§ Written problem: Extract every line of the listing below without changing a word, and leave the picture out.
START Records for the exercise
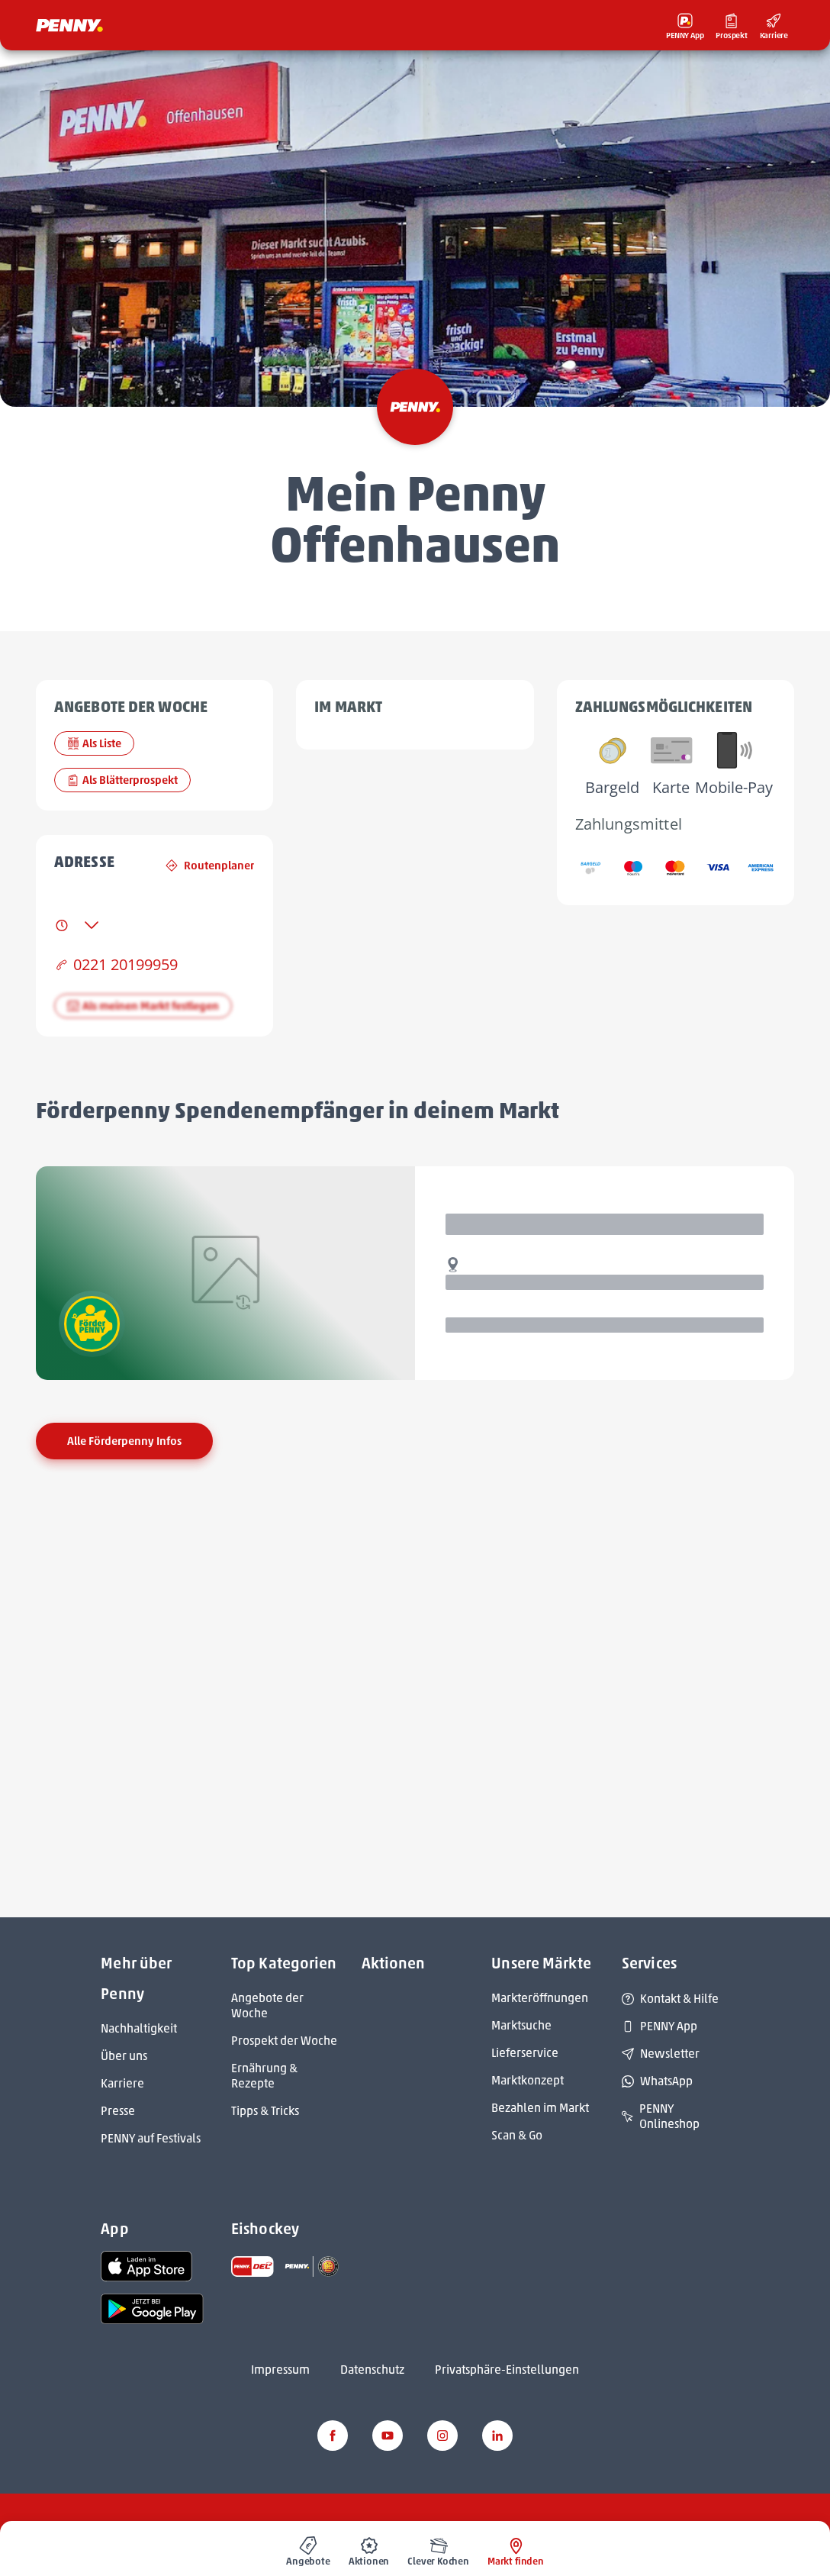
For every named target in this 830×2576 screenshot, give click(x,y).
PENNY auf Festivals (151, 2138)
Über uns (124, 2056)
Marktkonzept (527, 2080)
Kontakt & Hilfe (670, 1998)
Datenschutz (372, 2369)
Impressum (280, 2369)
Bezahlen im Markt (540, 2107)
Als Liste (94, 743)
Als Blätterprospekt (122, 780)
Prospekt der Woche (284, 2040)
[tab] (76, 925)
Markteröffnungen (539, 1998)
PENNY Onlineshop (661, 2116)
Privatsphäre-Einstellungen (507, 2369)
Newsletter (661, 2053)
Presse (118, 2111)
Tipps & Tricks (265, 2111)
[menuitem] (308, 2548)
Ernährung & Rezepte (264, 2076)
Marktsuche (521, 2025)
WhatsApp (657, 2081)
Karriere (122, 2083)
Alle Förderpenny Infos (124, 1441)
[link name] (146, 2265)
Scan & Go (516, 2135)
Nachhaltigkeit (139, 2028)
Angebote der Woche (267, 2005)
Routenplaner (210, 865)
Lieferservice (524, 2053)
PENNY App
END Records for the exercise
§ Written reply:
For every named target in this 830×2576 screenshot, give click(x,y).
PENNY auf Festivals (151, 2138)
Über uns (124, 2056)
Marktkonzept (527, 2080)
Kontakt & Hilfe (670, 1998)
Datenschutz (372, 2369)
Impressum (280, 2369)
Bezahlen im Markt (540, 2107)
Als Liste (94, 743)
Als Blätterprospekt (122, 780)
Prospekt der Woche (284, 2040)
[tab] (76, 925)
Markteröffnungen (539, 1998)
PENNY Onlineshop (661, 2116)
Privatsphäre-Einstellungen (507, 2369)
Newsletter (661, 2053)
Presse (118, 2111)
Tipps & Tricks (265, 2111)
[menuitem] (308, 2548)
Ernährung & Rezepte (264, 2076)
Marktsuche (521, 2025)
WhatsApp (657, 2081)
Karriere (122, 2083)
Alle Förderpenny Infos (124, 1441)
[link name] (146, 2265)
Scan & Go (516, 2135)
Nachhaltigkeit (139, 2028)
Angebote der Woche (267, 2005)
Routenplaner (210, 865)
Lieferservice (524, 2053)
PENNY App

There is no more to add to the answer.